I was joined by my founding friend David French, who has been reflecting deeply on the dislocation so many men — especially young men — are experiencing. This crisis — and it is a crisis – has too often been flattened into simplistic narratives like It’s the manosphere’s fault! The world is too woke! Bring back the factory jobs!
If only things were that simple.
Early in our chat, David pointed out something startling: on the surface, men still dominate the top ranks of power, from board rooms to Washington. But just below that surface, the story shifts. Across the broader landscape, when we consider educational achievement, mental health, and economic stability, men are struggling. Badly.

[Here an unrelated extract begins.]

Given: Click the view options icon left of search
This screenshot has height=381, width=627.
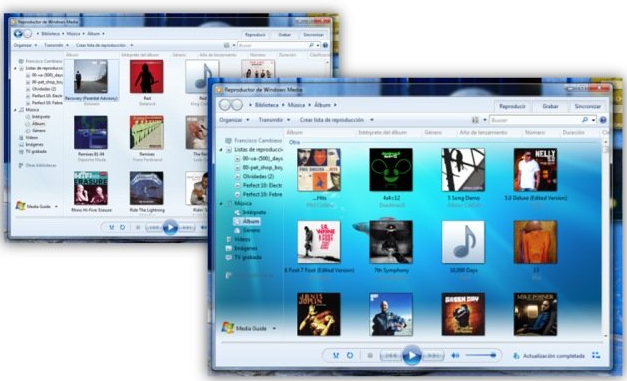Looking at the screenshot, I should click(x=475, y=120).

Today, women are outpacing men at every stage of education. More women are enrolling in college, graduate school, and beyond. Meanwhile, men are dropping out, literally and figuratively. Mental health data tells its own grim story: suicide, depression, deaths of despair – they’re all disproportionately male. The data on loneliness is equally stark. A quarter of men with only a high school education report having no close friends. Zero. That number has ballooned in just a generation.
What is happening?
David and I explore one particularly revealing shift: the demise of “osmosis masculinity.” In generations past, a man could grow into a sense of identity and value almost by default — through work, physical labor, or the inherited structures that come from life lived in deep community. These defaults have evaporated and a broad swath of American men are bearing the cost.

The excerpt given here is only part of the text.